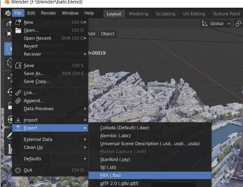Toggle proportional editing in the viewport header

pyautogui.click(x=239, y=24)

============================================================

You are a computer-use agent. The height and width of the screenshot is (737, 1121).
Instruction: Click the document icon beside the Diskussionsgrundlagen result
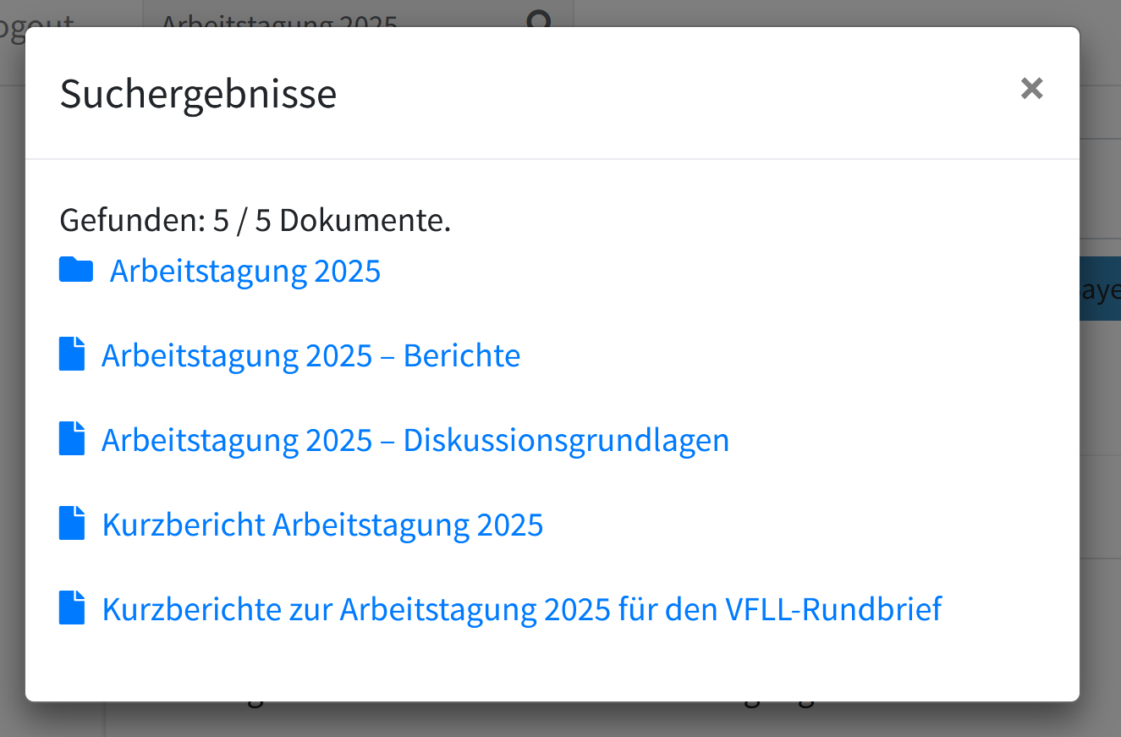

============================================================

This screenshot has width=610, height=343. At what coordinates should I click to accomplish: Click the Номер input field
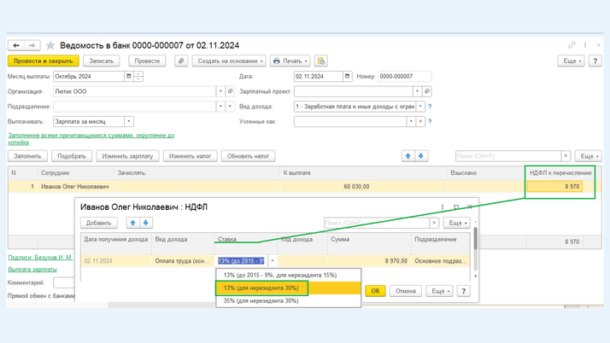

============================================================

## Your instructions:
Wherever a line of the data above contains "width", copy that line.

## Output for this exercise:
You are a computer-use agent. The height and width of the screenshot is (737, 1121).
This screenshot has width=610, height=343. At what coordinates should I click to accomplish: Click the Номер input field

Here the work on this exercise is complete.